Two improvements: First, we don't have to redefine the methods in FileNode, making the interface code more compact. Second, the inheritance works this time, ridding us of the ugliness of the previous attempt.

3. Next Problem

Before we pat ourselves on the back, there's one more wart we need to get rid of from the API client's point of view: The type parameter. Consider someone using our API:

FileNode fileNode = ...;
for (FileNode child : 
    fileNode.getChildren ()) {
    ... 
}

That won't work. Since no type parameter is specified, the client gets the raw FileNode. The raw FileNode doesn't return a List<FileNode>, it returns a List. Our API client must write:

// An interface so nice
//     you have to write it twice!
FileNode<FileNode> fileNode = ...;
for (FileNode child : 
    fileNode.getChildren ()) { 
    ... 
}

This isn't critical, but it sure is ugly. It also makes it difficult to understand just what the code means unless you know what the API looks like. For example, one could ask what a FileNode<NetworkFileNode> is. Is it just another way of saying NetworkFileNode<NetworkFileNode>? Is it a FileNode that got lost and ended up in a NetworkFileNode tree? Is that even possible? What combinations of node type and node type parameter do we allow in client programs?

4. Next Solution

The solution here is to have two sets of interfaces: One is for extension, and the other set are the "rock bottom" interfaces used by clients.
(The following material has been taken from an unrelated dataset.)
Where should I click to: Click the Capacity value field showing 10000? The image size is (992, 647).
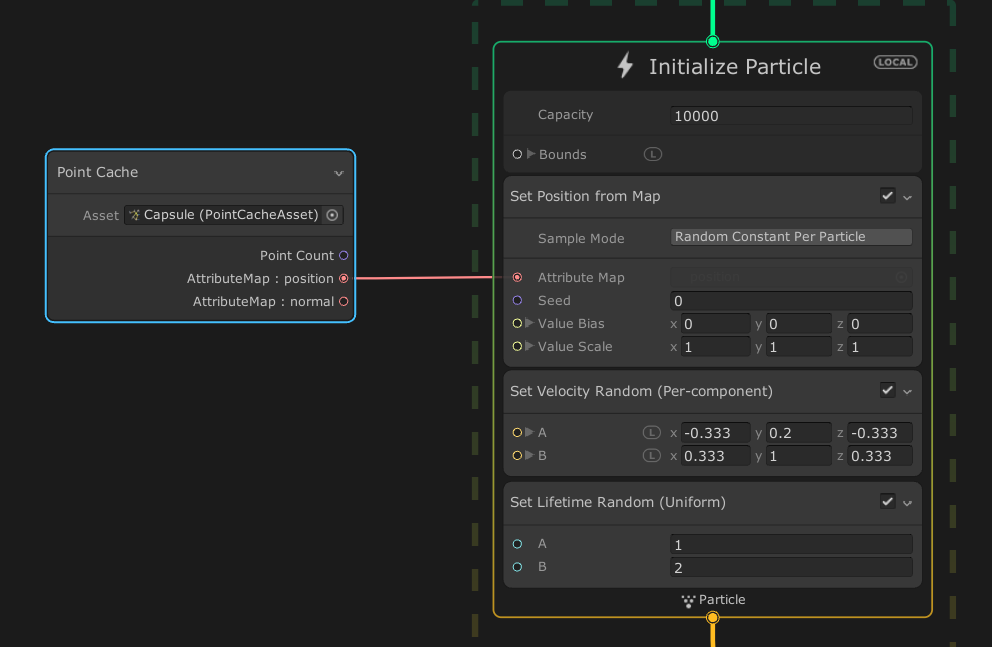coord(791,116)
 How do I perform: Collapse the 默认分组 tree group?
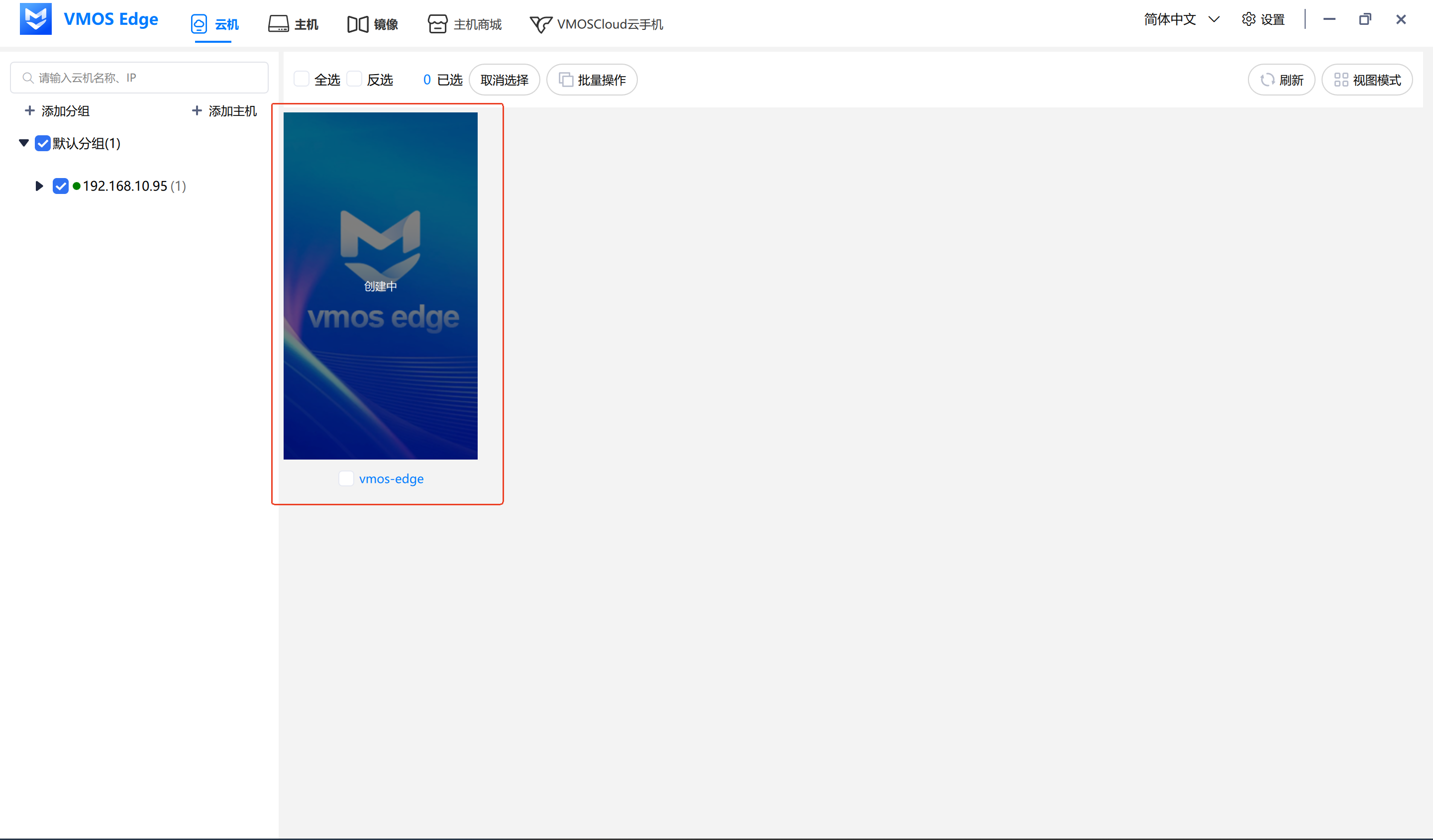point(24,143)
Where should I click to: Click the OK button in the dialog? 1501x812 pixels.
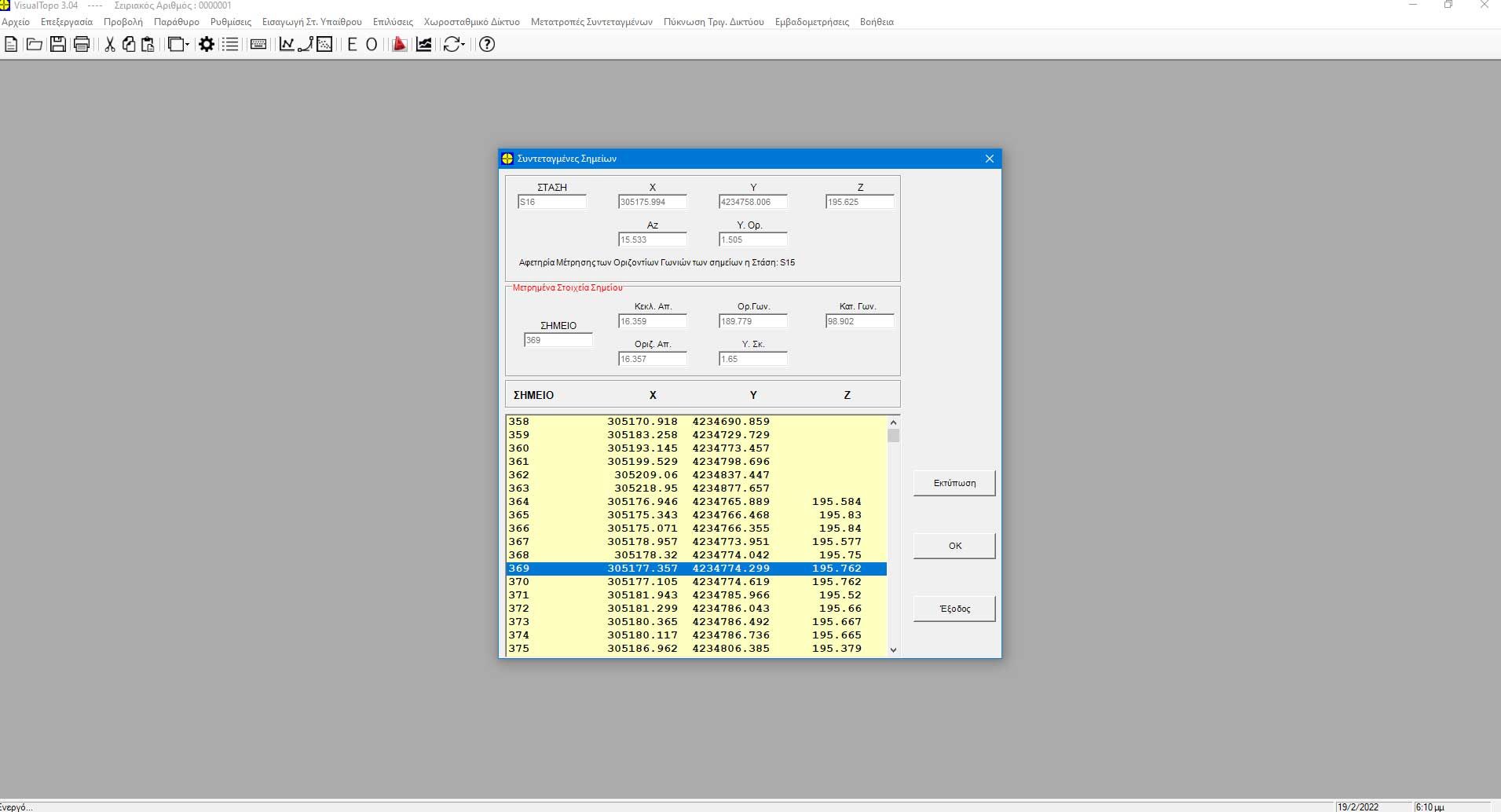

Here we use FileSystemNode to refer to a node in any file system, and FileNode to refer to an interface for a file in a local file system:

/* Extend this one */
interface FileSystemNode
    <NodeType extends FileSystemNode> {
    String getName ();
    NodeType getParent ();
    List<NodeType> getChildren ();
}

/* Not for extension */
interface FileNode 
    extends FileSystemNode<FileNode> {
}

The naming can be a bit contrived, as this example shows, but the idea is straightforward: We have two hierarchies. One is a hierarchy of interfaces. Extension here means that you create a new API based on a previous one. The non-extensible leaves of this tree are the interfaces that a client will use, and those interfaces are final - although Java doesn't support the concept of a final interface, they are treated as if they were. The second hierarchy are of implementations. These can inherit as needed to any level.

5. Design Notes

The solution above leaves us with one big question: How do we design the interface hierarchy, and in particular which interfaces do we consider final?

Let's go back to the beginning: We started with a "final" interface - FileNode. Then we ran into problems when we tried to inherit functionality in the implementation class hierarchy. Then we solved this by redesigning the interface hierarchy.

The answer is then easy: The "final" interfaces correspond to the interfaces in our original design.